Treasury limits state and local tax cap workarounds
The Treasury Department issued final rules that would clamp down on taxpayers trying to circumvent a new cap on state and local tax deductions.
The Tax Cut and Jobs Act, promoted by the Trump administration and passed in late 2017, limits the amount of state and local taxes that can be deducted on an individual's federal taxes to $10,000 a year. The tax law's rules on SALT deductions, as they are known, caused a lot of upset in high-tax states, such as California, New York, and New Jersey where residents had previously benefited from being able to deduct much more.
It also became a highly politicized issue as many of high-tax states tend to vote for Democrats.
Some states tried to find workarounds. This included states allowing taxpayers to donate to charity funds and, in exchange, receive tax credits against their state or local taxes. Taxpayers could then deduct their donations as charitable contributions on federal taxes, lessening their broader tax burden.

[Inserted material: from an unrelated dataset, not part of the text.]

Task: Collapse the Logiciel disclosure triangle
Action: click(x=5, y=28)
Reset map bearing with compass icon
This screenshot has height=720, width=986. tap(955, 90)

But under the new regulations, taxpayers would only be able to deduct charitable contributions greater than the amount of the tax credit they received. For example, if a taxpayer donates $1,000 to a state program and receives a 70% credit, they could only claim $300 — not the $700 they may have been aiming for.
There are some exceptions for dollar-for-dollar state tax deductions and for tax credits in which a taxpayer gets a credit worth less than 15% of their donation.